### What is needed
Word for word, give the records again, dropping any picture they hold.

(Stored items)
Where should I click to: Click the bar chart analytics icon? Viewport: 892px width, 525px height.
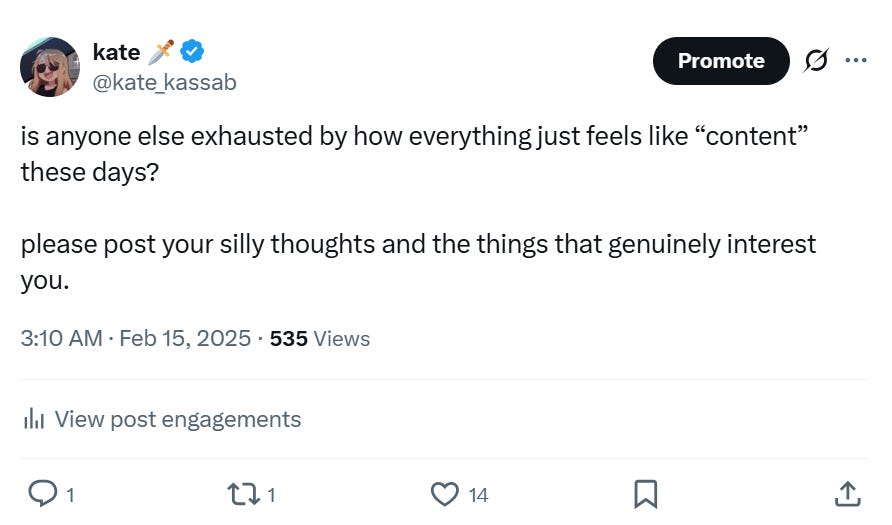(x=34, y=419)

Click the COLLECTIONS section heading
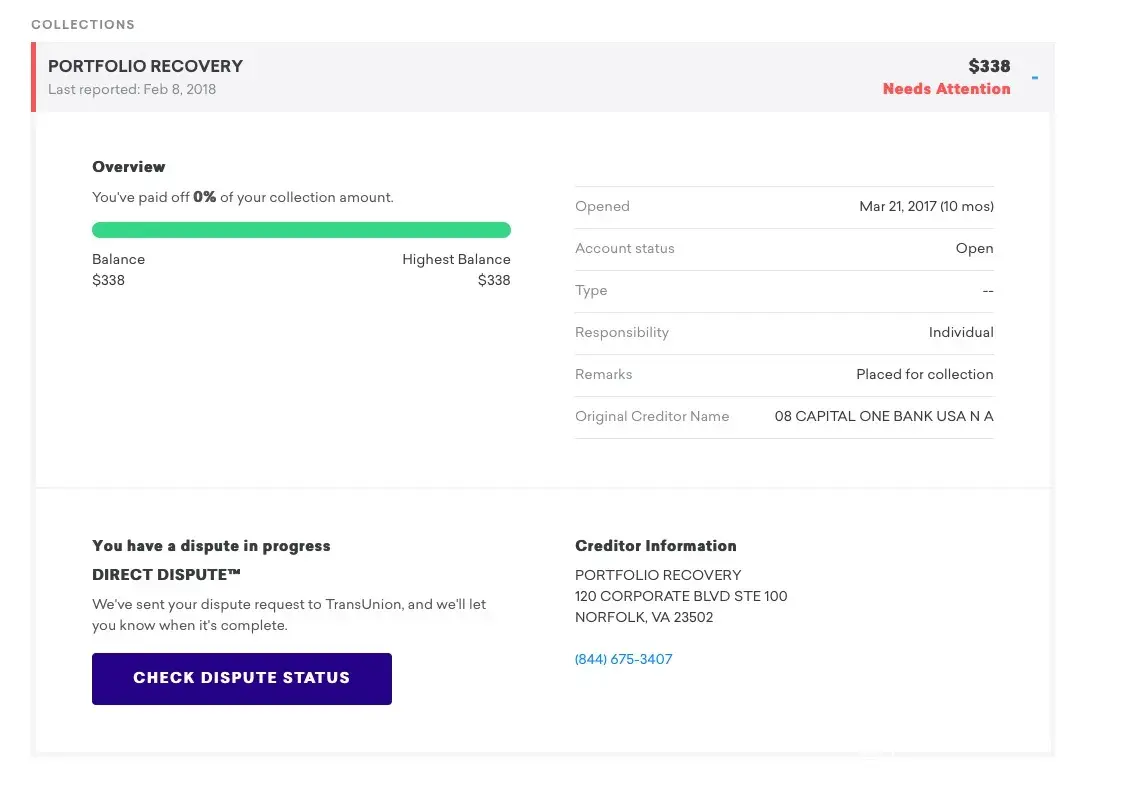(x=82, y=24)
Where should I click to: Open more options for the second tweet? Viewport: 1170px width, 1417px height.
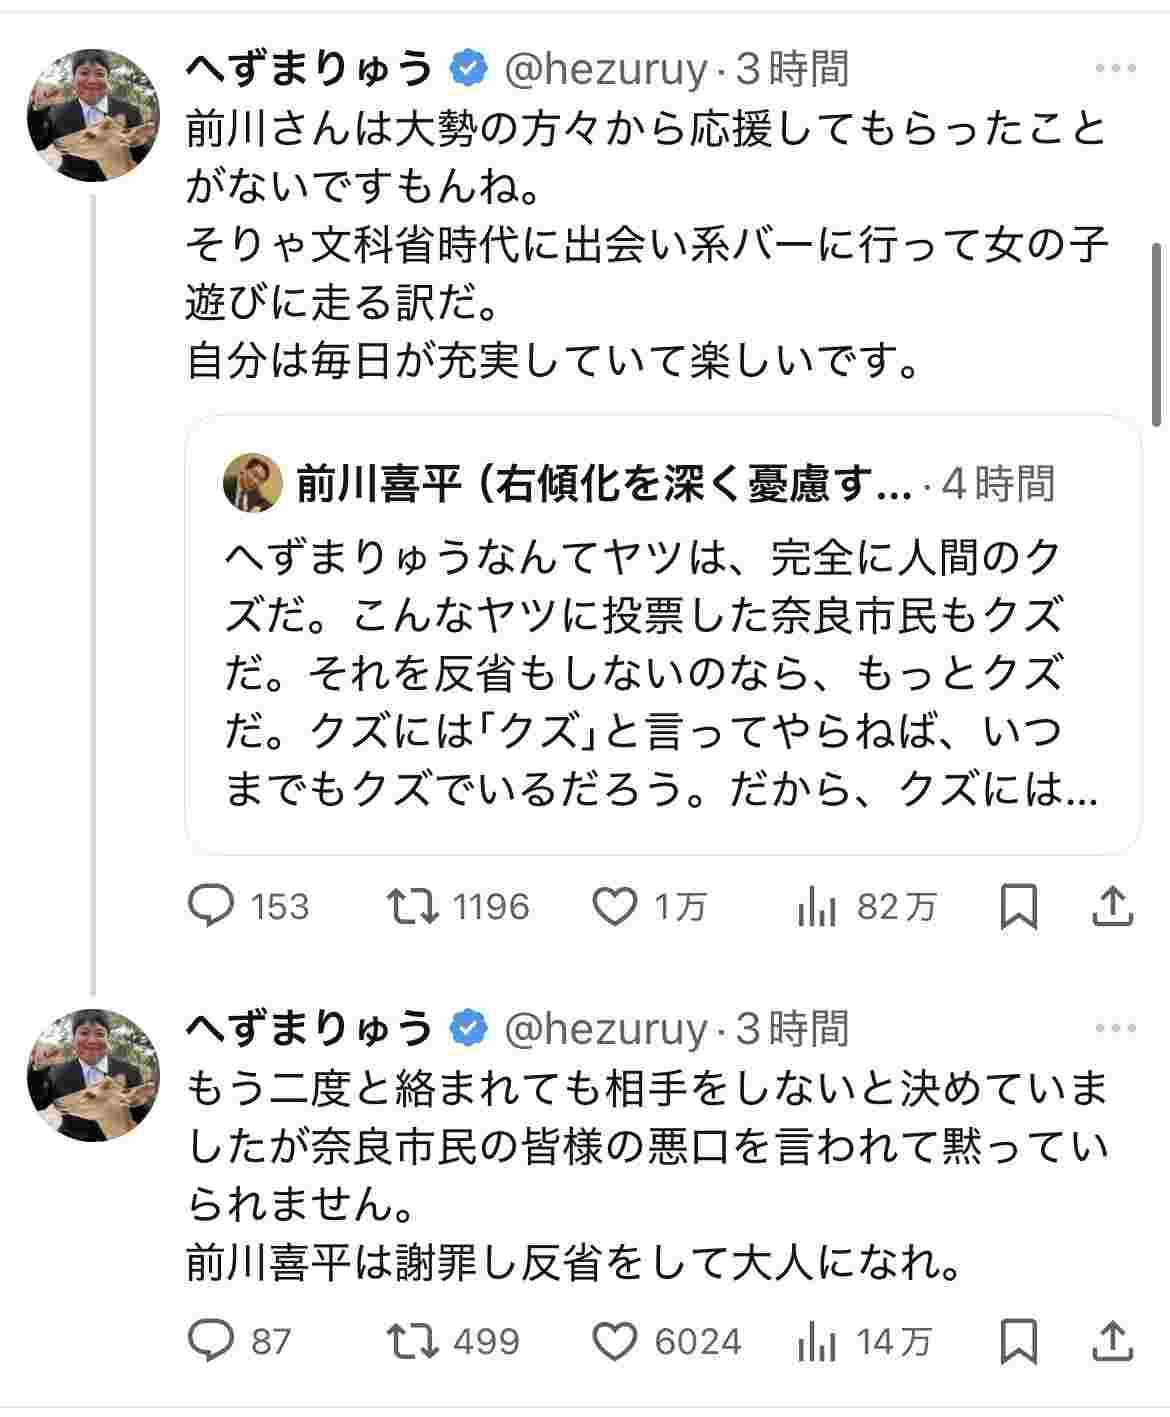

### Answer for this exercise
Where should I click to: Click the bar chart analytics icon? Viewport: 892px width, 525px height.
(x=34, y=419)

Click the COLLECTIONS section heading
(x=82, y=24)
Where should I click to: Open more options for the second tweet? Viewport: 1170px width, 1417px height.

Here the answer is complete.